Dry state preservation of nucleated cells: progress and challenges.

Abstract

Effective stabilization of nucleated cells for dry storage would be a transformative development in the field of cell-based biosensors and biotechnologic devices, as well as regenerative medicine and other areas in which stem cells have clinical utility. Ultimately, the tremendous promise of cell-based products will only be fully realized when stable long-term storage becomes available without the use of liquid nitrogen and bulky, energetically expensive freezers. Significant progress has been made over the last 10 years toward this goal, but obstacles still remain. Loading cells with the protective disaccharide trehalose has been achieved by several different techniques and has been shown to increase cell survival at low water contents. Likewise, the protective effect of heat shock proteins and other compounds have also been explored alone and in combination with trehalose. In some cases, the benefit of these molecules is seen not initially upon rehydration, but over time during cellular recovery.
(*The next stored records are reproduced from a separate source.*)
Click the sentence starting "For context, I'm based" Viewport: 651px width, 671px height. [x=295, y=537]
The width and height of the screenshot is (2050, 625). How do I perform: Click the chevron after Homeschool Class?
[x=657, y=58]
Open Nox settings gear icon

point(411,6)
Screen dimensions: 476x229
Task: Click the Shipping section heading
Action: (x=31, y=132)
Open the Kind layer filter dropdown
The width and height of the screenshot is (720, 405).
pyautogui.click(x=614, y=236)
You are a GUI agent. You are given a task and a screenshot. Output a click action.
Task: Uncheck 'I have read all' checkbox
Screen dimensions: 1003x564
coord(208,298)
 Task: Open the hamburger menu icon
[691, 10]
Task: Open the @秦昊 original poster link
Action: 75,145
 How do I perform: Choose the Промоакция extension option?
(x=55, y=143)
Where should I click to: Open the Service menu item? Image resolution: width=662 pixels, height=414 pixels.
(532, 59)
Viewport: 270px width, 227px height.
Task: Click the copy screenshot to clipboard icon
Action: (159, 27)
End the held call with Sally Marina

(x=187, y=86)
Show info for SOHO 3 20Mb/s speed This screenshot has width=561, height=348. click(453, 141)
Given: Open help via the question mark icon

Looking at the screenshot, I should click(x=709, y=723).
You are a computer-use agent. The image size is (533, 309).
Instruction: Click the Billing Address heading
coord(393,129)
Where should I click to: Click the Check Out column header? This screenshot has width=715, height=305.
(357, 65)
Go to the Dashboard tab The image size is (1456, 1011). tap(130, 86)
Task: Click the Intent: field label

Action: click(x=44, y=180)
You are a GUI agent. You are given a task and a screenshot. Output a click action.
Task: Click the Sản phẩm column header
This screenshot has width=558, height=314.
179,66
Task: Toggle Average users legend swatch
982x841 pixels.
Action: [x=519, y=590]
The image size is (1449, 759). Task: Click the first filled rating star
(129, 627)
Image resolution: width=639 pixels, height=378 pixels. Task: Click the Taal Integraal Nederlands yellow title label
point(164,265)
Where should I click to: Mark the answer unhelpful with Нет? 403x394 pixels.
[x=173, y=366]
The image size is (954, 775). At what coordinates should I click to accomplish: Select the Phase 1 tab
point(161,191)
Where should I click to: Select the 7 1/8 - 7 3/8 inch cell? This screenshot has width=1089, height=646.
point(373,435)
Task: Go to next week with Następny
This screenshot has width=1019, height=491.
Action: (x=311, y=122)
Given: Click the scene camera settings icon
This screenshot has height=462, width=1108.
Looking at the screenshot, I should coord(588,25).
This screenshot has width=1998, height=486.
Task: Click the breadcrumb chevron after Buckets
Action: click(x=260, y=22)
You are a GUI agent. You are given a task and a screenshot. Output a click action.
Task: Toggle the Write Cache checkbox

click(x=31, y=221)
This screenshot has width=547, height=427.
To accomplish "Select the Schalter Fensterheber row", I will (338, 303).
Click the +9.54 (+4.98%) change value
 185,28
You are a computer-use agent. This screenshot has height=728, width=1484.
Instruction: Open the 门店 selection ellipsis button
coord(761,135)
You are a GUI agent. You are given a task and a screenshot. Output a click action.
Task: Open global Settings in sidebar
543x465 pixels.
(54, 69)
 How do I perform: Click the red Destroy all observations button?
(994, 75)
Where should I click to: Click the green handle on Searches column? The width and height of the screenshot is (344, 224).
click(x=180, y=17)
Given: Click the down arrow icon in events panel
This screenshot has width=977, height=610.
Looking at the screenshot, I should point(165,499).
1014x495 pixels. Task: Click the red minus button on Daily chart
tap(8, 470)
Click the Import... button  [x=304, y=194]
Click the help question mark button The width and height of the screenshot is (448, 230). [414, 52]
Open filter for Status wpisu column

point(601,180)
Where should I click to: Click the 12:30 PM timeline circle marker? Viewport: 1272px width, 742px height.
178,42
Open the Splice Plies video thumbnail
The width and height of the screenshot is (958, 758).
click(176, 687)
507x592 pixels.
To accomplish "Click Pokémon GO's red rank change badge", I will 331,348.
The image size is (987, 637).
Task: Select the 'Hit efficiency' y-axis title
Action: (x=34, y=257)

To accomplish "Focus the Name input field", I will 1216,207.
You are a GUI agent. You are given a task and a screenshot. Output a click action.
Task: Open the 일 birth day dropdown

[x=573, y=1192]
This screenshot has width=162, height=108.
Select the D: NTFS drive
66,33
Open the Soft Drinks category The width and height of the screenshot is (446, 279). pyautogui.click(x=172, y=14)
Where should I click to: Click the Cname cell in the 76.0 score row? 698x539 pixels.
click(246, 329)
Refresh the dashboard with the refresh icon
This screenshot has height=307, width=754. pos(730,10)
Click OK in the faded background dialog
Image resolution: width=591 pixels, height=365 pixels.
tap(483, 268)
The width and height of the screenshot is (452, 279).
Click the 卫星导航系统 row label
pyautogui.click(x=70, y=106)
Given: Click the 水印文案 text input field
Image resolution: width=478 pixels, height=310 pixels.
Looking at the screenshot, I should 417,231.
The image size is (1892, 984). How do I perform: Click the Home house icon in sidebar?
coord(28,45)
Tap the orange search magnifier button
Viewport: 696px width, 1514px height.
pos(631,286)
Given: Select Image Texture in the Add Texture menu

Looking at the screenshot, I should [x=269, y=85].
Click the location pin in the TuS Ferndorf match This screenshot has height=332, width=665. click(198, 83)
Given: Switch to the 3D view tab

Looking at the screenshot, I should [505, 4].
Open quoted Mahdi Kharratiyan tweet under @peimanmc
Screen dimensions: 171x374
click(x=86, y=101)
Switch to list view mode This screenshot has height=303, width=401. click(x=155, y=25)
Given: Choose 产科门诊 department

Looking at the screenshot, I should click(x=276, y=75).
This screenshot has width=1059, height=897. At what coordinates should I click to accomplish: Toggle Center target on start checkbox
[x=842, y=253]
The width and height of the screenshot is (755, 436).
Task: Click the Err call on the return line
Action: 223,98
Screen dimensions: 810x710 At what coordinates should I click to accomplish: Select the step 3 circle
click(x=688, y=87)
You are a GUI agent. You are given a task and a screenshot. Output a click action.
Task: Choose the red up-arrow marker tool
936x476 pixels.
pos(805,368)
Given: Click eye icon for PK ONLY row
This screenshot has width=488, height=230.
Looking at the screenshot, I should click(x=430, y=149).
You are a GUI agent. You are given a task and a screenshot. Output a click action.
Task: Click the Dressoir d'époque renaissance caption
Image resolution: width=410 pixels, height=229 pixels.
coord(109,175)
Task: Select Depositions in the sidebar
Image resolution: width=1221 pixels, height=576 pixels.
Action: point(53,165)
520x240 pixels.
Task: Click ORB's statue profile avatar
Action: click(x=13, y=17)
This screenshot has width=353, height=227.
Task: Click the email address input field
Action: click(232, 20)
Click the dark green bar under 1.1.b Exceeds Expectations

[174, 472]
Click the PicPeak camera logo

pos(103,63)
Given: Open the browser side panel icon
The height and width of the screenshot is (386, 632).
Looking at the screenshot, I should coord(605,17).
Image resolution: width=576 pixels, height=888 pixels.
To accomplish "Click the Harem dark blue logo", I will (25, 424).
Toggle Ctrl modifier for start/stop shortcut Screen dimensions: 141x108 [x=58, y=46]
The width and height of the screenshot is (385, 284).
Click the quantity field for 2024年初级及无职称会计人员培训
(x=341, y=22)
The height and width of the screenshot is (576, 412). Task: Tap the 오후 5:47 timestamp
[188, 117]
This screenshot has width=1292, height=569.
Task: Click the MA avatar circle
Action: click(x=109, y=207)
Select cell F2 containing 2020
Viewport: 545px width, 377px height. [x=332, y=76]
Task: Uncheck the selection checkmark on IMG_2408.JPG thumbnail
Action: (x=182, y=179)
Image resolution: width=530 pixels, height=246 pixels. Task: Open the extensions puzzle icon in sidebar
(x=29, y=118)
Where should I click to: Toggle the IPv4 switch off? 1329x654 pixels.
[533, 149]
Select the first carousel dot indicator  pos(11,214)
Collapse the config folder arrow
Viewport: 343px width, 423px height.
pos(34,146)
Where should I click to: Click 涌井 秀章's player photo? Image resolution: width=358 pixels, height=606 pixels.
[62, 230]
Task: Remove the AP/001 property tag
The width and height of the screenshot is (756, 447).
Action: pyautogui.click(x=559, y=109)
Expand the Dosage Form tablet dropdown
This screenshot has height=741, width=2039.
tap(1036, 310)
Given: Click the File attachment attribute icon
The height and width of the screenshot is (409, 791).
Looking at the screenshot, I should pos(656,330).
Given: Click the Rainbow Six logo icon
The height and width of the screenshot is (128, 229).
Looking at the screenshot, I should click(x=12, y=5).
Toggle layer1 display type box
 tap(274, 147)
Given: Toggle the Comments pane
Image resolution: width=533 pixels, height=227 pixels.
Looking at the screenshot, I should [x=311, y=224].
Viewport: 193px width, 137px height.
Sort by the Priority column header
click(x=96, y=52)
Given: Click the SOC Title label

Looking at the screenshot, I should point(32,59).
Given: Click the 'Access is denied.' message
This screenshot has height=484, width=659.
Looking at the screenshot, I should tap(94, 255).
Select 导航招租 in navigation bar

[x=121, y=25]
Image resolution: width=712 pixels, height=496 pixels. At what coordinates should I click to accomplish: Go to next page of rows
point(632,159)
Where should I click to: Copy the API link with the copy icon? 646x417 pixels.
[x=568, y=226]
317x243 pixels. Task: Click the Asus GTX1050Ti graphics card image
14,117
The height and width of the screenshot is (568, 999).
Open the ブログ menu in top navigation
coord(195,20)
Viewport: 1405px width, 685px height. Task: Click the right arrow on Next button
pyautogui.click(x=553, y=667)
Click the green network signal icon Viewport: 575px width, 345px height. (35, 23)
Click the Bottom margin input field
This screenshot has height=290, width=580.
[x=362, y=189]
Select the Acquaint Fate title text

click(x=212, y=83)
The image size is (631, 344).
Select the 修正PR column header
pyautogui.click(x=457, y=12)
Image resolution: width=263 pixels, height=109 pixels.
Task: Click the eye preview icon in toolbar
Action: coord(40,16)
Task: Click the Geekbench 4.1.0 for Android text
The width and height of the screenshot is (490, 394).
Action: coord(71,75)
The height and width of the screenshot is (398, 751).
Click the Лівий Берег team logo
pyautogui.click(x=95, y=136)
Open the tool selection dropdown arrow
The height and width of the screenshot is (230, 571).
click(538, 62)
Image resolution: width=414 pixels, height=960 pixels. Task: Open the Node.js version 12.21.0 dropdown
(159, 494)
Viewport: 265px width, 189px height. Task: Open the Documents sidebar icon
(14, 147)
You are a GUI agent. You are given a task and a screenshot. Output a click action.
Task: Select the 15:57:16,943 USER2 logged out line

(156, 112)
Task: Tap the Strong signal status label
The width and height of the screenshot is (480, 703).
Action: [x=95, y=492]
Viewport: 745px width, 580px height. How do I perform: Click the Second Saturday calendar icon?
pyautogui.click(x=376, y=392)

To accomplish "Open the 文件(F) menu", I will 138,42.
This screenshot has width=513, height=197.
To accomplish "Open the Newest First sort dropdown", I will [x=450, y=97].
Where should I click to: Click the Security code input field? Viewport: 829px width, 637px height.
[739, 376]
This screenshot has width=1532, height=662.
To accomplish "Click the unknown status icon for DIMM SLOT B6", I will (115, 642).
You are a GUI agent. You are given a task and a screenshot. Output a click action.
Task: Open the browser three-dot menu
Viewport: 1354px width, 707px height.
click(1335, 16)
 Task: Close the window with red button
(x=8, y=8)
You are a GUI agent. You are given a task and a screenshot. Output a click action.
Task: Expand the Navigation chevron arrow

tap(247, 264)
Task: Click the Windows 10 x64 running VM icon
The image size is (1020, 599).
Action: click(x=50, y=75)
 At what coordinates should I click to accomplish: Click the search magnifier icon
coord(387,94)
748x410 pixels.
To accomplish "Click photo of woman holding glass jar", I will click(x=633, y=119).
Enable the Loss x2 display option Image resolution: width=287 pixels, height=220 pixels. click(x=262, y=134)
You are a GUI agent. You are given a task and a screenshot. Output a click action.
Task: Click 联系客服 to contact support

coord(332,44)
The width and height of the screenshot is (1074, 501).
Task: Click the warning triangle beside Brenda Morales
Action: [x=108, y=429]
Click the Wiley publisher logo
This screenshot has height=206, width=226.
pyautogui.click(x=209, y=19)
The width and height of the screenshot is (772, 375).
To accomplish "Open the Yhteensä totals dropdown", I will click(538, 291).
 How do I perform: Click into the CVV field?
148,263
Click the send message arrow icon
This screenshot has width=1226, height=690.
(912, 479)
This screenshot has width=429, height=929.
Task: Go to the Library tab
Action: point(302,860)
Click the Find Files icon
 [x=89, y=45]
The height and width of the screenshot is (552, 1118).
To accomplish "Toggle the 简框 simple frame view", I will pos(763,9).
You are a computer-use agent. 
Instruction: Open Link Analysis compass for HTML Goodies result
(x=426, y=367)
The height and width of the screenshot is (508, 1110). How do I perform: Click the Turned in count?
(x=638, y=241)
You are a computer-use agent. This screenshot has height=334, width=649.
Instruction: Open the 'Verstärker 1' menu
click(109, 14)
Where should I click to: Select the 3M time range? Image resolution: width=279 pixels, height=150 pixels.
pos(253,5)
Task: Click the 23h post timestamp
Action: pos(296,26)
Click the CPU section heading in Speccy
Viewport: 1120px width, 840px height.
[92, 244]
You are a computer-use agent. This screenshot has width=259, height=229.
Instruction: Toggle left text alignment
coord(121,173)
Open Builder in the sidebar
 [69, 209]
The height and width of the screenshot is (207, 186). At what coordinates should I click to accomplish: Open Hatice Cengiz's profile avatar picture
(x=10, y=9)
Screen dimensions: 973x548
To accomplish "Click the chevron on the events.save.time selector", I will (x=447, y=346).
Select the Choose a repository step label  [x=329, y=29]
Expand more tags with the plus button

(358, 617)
Other considerations, such as inhibiting apoptosis and utilizing isotonic buffer conditions have also provided stepwise increases in cell viability and function following drying and rehydration. In all these cases, however, a low level of residual water is required to achieve viability after rehydration. The most significant remaining challenge is to protect nucleated cells such that this residual water can be safely removed, thus allowing vitrification of intra- and extracellular trehalose and stable dry state storage at room temperature.